→ **GOAL OF THE EXERCISE**: The expected output is every line of the data exactly as shown, minus the images.

━━━━

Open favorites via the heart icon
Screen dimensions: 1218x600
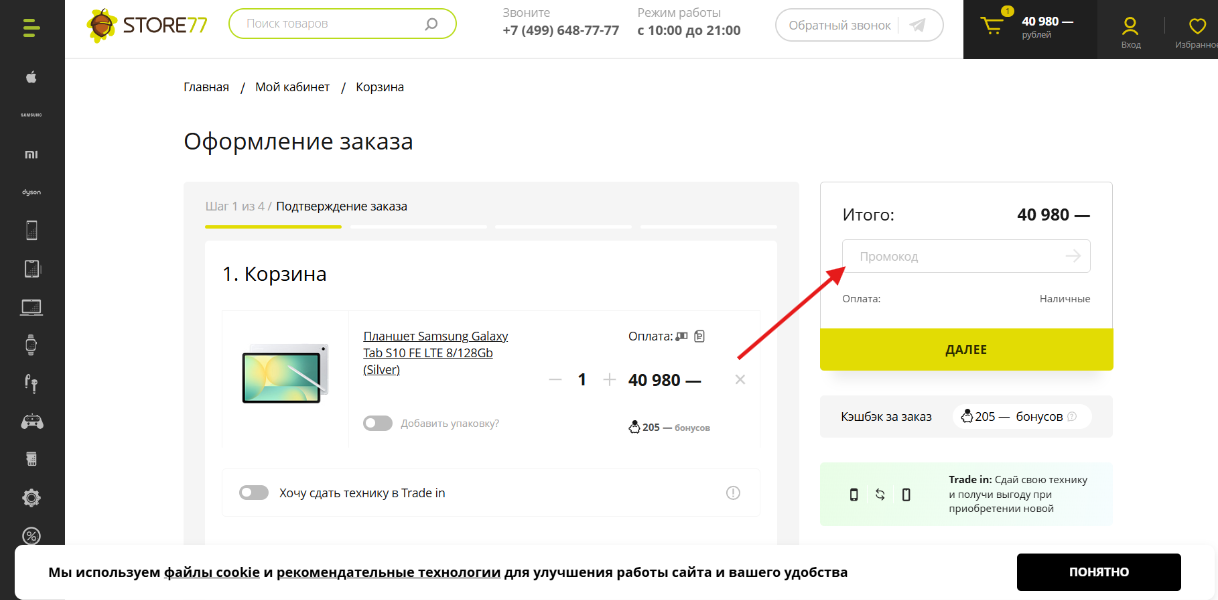[x=1196, y=27]
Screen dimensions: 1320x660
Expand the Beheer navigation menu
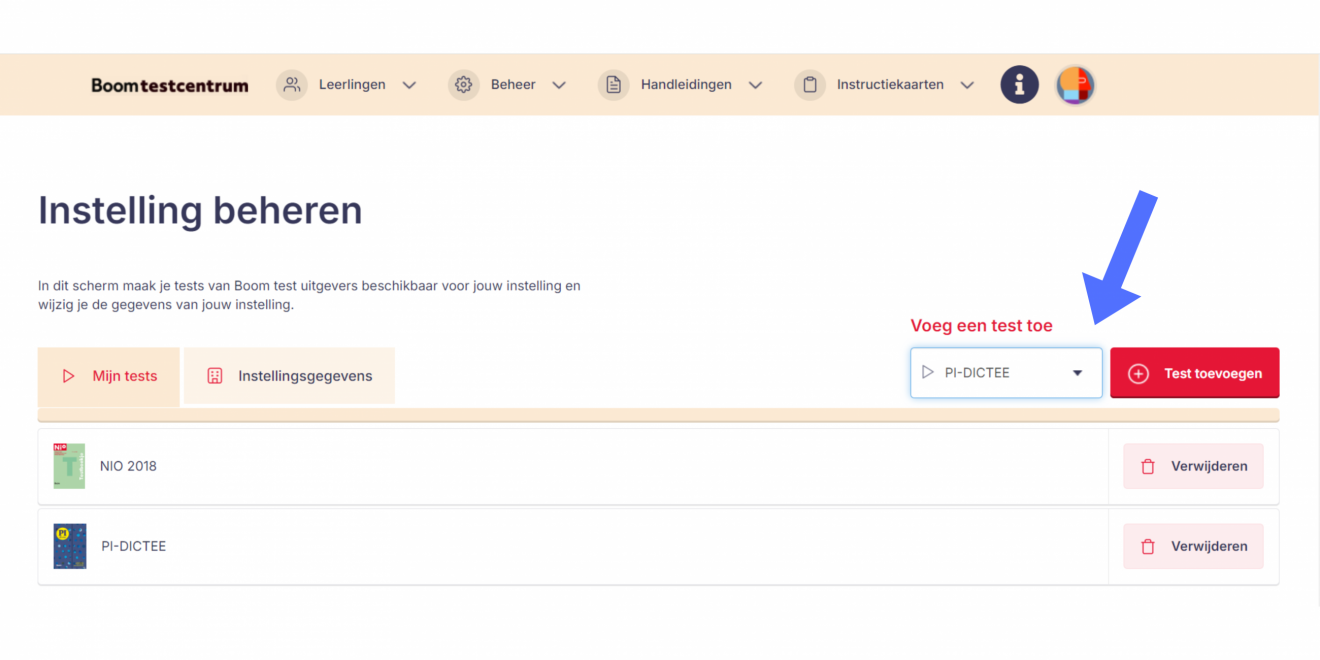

━━━━

→ **RESULT**:
Open favorites via the heart icon
Screen dimensions: 1218x600
[x=1196, y=27]
Screen dimensions: 1320x660
Expand the Beheer navigation menu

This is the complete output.